The lab

Network Dynamics

How do opinions spread through a population? It depends on who talks to whom. This simulation lets you watch belief dynamics unfold across different network structures — from ring lattices to scale-free networks. The same update rule, on a different topology, can mean the difference between consensus and persistent disagreement.

Opinion dynamics · DeGroot, Hegselmann-Krause, Voter · collective intelligence

mean opinion: 0.500

variance: 0.083

clusters: 50

step 0

Nodes 50

Speed 5

Rewiring probability 0.10

Confidence threshold ε 0.25

The dynamics

DeGroot averaging is the simplest model of social learning. At each step, every agent updates their opinion to the average of their neighbors' opinions (including their own). On a connected network, this always converges to consensus — the population mean. The network structure determines how fast. A densely connected network reaches agreement quickly; a sparse chain takes ages.

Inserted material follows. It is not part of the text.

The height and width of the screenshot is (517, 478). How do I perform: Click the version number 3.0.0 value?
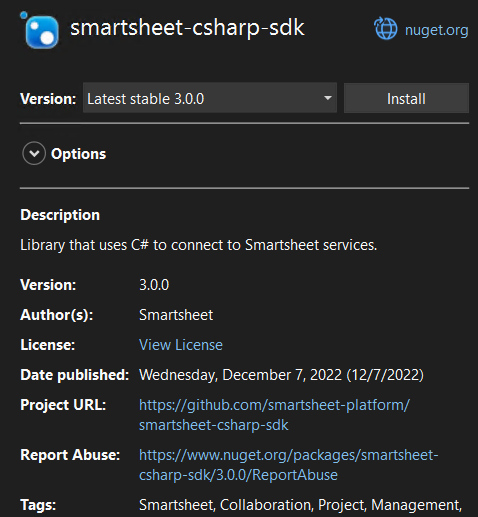coord(154,285)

Bounded confidence (Hegselmann-Krause) adds a psychological wrinkle: agents only listen to neighbors whose opinions are within ε of their own. If your neighbor disagrees too much, you ignore them entirely. This creates opinion clusters — groups that converge internally but split from each other. A small ε produces many clusters; a large one allows global consensus. The number and size of clusters depends on both ε and the network topology.

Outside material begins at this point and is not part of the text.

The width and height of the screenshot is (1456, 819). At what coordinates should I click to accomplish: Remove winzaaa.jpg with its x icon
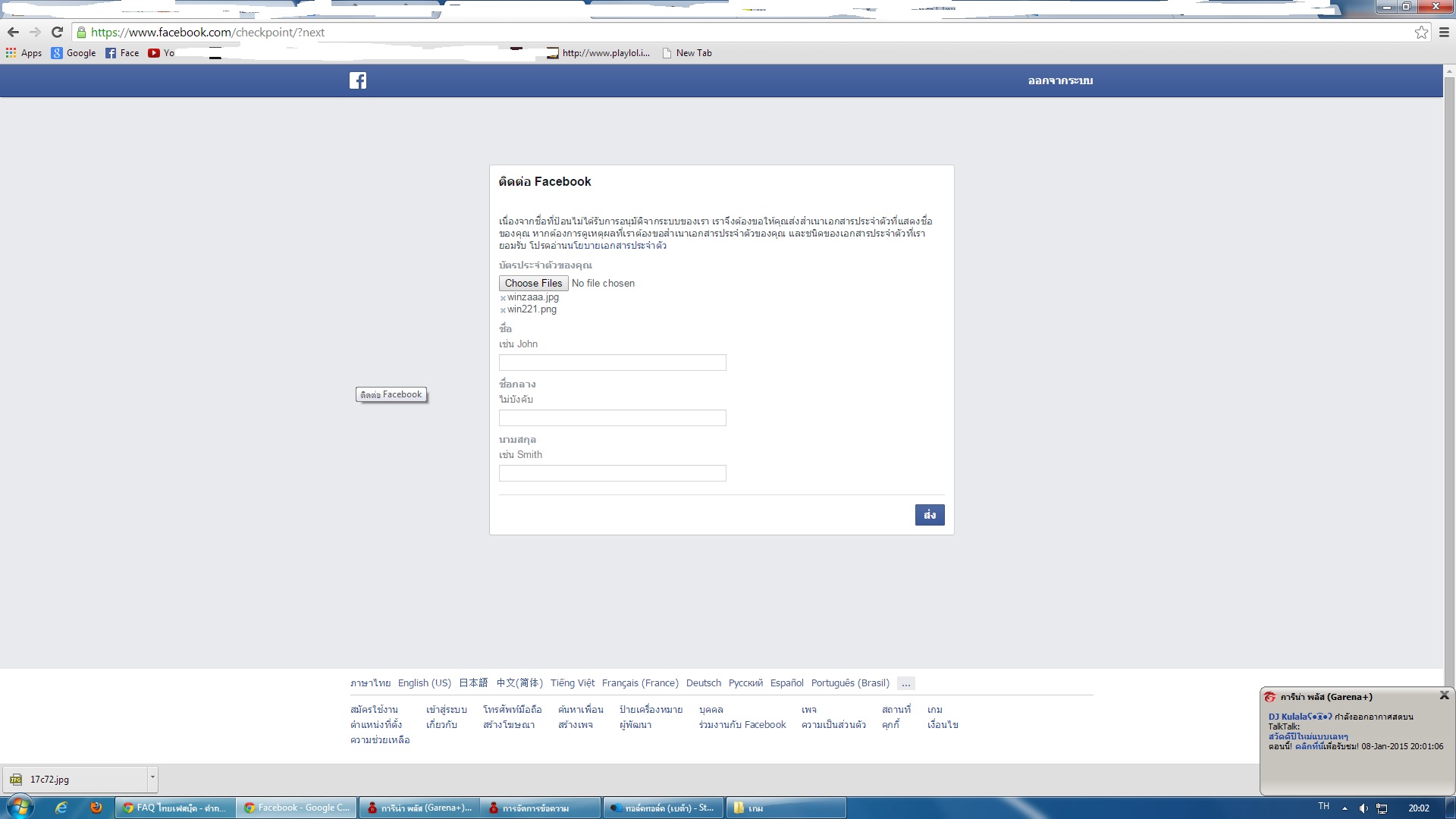pos(503,298)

The voter model is stochastic. Each agent, at each step, randomly copies the opinion of one neighbor. There is no averaging — opinions don't blend, they spread like contagion. On finite connected networks, this always eventually reaches consensus, but the time to consensus can be extremely long, and which opinion wins is random.

Why structure matters

The same dynamics on different network topologies can produce wildly different outcomes. A ring lattice confines influence to local neighborhoods — information travels slowly. A small-world network (Watts-Strogatz) adds a few random shortcuts that dramatically accelerate convergence — this is the "six degrees" effect. A scale-free network (Barabasi-Albert) has hubs: highly connected nodes that dominate the dynamics. A complete graph is the fastest possible — everyone talks to everyone — but also the least realistic.

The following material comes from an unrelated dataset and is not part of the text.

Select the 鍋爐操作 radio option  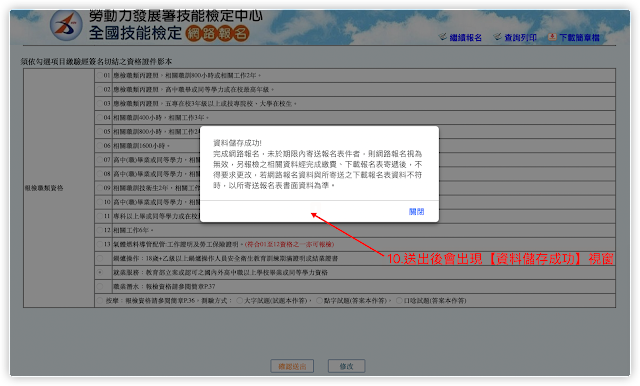100,258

Connection to collective intelligence

This is directly relevant to research on collective intelligence and the wisdom of crowds. Joshua Becker's work has shown that network structure is not merely a conduit for information — it actively shapes the quality of collective judgments. Too much connectivity can amplify errors through herding. Too little can prevent useful information from spreading. The sweet spot — moderate connectivity with some structural diversity — is where crowds tend to be wisest.

Try this: set the model to bounded confidence with a low ε (around 0.10) on a small-world network. Watch how clusters form and stabilize. Then switch to a complete graph with the same settings. Notice how the clusters differ. Structure is not neutral.